I don't say this to make some glib "it's all about the people" statement, but to highlight that the whole raison d'être of the interview process is to find someone to join the team who will work well with the existing members, make you look good, be relied upon when you're away, and be on that must-have list of people for Project Suicide.

What you want is to put the candidate (initially) so much at their ease that they cannot help but be as they truly are, without art or artifice, to make a proper assessment. That's why the apprentice interviews were so farcical, because each interviewer harried and harassed the interviewee even as they attempted to respond to their smug and largely pointless questions, achieving nothing in the process. And though thankfully not very common, I have sat opposite the odd clever clogs who seems to think it's good practice to pose obscure technical questions, knowing you are unlikely to have the answer. I once said to one such interviewer that I would be happy to get into any level of detail he wanted, as long as I could ask him some technical questions in return. He declined.

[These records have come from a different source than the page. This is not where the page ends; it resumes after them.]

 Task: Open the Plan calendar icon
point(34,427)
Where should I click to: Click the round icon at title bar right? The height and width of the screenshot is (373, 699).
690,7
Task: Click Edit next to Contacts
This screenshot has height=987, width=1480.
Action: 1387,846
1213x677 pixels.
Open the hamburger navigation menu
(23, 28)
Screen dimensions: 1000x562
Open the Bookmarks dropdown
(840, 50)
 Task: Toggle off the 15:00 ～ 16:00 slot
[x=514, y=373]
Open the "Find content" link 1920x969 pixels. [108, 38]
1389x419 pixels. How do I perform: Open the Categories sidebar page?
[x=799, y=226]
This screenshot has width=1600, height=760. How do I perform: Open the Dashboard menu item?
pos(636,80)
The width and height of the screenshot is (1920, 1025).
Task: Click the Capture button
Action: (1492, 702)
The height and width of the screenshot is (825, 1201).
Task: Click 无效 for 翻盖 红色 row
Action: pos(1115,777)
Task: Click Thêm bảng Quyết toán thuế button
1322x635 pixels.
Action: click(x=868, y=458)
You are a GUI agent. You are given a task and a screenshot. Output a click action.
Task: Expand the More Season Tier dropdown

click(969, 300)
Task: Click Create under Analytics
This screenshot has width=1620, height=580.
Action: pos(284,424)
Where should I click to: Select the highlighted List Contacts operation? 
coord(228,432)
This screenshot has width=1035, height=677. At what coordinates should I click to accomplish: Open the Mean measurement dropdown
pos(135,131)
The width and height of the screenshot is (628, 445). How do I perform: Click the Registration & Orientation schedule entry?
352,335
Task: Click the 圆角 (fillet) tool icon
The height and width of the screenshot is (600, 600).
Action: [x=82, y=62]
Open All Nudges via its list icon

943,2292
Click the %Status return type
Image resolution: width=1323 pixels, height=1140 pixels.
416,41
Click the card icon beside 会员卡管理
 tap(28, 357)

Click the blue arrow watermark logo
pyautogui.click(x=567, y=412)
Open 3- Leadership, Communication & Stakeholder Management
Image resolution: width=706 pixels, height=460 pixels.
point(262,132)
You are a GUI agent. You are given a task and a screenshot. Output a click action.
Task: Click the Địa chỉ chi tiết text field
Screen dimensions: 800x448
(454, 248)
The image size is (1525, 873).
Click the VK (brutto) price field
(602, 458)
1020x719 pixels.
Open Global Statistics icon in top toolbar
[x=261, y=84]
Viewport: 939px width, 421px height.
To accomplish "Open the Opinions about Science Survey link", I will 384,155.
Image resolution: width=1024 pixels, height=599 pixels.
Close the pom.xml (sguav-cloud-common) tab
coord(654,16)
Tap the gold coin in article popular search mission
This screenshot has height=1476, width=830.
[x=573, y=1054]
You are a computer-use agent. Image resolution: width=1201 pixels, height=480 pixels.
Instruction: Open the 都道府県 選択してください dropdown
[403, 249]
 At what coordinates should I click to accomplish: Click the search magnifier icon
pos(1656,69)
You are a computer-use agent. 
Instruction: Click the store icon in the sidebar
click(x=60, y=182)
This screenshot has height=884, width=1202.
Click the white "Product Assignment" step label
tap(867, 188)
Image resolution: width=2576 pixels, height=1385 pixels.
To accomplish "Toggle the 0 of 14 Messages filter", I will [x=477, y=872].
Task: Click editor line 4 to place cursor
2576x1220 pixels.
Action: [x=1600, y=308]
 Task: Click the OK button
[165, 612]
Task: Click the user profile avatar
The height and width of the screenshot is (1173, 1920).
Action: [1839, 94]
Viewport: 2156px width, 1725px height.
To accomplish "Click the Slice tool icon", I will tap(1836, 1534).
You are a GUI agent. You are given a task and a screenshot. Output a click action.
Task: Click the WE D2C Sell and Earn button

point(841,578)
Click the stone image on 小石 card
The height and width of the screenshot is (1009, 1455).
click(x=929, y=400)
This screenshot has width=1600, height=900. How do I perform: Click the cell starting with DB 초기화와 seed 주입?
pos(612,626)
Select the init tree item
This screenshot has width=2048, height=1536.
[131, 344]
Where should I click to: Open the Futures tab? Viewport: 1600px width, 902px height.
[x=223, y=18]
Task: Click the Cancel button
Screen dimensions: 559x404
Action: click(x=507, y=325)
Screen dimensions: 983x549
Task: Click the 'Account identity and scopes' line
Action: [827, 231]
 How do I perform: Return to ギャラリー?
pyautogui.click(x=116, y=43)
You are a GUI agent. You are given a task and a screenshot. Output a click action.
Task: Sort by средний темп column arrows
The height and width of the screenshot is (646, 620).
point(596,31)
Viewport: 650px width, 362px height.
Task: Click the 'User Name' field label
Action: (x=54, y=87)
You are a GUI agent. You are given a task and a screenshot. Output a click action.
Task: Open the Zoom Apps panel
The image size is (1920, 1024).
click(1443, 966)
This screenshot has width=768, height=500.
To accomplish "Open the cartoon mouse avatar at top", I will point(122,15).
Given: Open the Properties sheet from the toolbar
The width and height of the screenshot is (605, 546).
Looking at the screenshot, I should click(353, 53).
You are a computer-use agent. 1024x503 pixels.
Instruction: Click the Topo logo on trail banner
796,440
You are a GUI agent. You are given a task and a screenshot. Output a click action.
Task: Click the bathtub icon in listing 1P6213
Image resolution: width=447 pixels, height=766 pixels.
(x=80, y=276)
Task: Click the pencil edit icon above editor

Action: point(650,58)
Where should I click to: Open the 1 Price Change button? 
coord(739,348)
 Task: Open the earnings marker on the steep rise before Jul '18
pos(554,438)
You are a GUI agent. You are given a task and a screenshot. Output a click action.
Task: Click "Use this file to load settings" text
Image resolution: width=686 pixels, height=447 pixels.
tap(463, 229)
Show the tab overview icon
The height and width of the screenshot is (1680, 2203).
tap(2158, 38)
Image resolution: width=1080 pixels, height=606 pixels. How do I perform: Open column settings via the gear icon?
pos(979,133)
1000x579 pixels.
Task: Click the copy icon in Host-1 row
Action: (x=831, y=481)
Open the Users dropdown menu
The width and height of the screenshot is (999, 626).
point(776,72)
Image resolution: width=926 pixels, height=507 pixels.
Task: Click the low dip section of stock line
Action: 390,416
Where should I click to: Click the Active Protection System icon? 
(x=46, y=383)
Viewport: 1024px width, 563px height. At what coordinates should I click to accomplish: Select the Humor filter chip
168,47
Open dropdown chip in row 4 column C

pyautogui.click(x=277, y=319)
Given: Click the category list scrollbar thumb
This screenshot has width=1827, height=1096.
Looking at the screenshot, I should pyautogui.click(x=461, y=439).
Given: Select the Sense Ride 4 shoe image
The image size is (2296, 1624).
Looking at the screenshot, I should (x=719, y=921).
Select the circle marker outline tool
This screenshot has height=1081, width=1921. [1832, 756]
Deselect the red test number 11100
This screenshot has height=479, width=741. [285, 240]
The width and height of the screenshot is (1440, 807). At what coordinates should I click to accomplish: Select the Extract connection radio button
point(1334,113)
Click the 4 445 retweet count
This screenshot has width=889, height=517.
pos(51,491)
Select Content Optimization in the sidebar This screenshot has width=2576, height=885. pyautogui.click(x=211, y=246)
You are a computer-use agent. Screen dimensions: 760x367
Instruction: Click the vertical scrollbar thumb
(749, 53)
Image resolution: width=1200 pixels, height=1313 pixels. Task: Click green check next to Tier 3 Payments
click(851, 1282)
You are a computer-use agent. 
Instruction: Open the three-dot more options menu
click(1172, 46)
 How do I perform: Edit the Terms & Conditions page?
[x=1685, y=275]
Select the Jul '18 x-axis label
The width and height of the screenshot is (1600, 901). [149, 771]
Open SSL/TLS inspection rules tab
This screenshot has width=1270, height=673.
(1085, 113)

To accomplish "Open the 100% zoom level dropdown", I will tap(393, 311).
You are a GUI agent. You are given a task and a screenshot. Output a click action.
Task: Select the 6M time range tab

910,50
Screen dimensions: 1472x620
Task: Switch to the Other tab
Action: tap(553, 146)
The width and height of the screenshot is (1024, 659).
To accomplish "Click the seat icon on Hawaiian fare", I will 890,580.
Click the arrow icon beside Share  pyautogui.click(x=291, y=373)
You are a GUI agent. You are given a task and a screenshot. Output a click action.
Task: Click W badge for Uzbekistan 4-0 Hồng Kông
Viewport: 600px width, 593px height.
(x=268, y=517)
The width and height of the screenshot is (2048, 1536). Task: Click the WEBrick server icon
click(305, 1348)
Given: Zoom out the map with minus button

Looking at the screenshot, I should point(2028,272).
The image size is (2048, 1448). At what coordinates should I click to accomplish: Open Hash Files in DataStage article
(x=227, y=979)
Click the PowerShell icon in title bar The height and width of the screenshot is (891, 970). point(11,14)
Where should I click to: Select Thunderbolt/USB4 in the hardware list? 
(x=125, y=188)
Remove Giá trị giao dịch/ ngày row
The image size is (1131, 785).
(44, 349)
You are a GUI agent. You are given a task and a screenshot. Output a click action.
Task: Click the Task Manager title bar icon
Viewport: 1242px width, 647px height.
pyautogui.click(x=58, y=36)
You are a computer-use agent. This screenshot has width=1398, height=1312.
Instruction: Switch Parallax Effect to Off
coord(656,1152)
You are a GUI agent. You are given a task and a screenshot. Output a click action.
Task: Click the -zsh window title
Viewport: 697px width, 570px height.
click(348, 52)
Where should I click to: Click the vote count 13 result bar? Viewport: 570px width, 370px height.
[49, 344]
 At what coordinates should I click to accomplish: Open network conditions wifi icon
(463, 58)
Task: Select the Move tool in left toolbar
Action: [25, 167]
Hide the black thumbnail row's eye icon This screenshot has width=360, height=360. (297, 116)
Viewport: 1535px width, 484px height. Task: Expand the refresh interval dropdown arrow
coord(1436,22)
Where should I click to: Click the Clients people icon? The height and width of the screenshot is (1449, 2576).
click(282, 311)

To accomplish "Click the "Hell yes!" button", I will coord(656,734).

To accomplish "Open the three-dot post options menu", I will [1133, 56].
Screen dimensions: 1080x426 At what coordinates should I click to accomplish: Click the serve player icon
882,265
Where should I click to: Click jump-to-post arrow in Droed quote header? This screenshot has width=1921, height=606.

The fact is it's ridiculously easy to come up with a question that will embarrass the interviewee. But it tells you nothing. You may as well ask them for the name of your first pet. And I'd go so far as to say it's bad practice to, for example, ask Java developers to describe the methods of the Java Thread class. OK, so you might do this if there was an immediate need for a certain kind of Java developer, but really.. is knowledge of a class library going to tell you whether they'll make bad decisions for you to address when you get back from holiday? No. Of course not. But I'm not saying the interview should be some back-slapping love-in, you do need to know how someone reacts when out of their comfort zone. So let's look at an approach that does both.

The Pre-Processing

The first step to a successful interview is who you interview. A little off topic but it's important to cover the three prerequisites.

The Question Areas

Naturally, questions should be pitched at a level appropriate to the position, but frankly I'm of the mindset that all jobs in and around software development, from business analyst to tester to architect to CTO, require a certain, let's say, uncommon approach, and for this reason I tend to stick to the same question areas regardless of the role specifics.

The categories I think you need to come away with a view on are, in no particular order: knowledge, drive, aptitude, reasoning, creativity, management, organisation and vision. Some roles may require less of one area than another but rarely none at all. The areas should overlap so when asking a question around aptitude, be on the lookout for any opportunities to dig deeper into organisation, for example.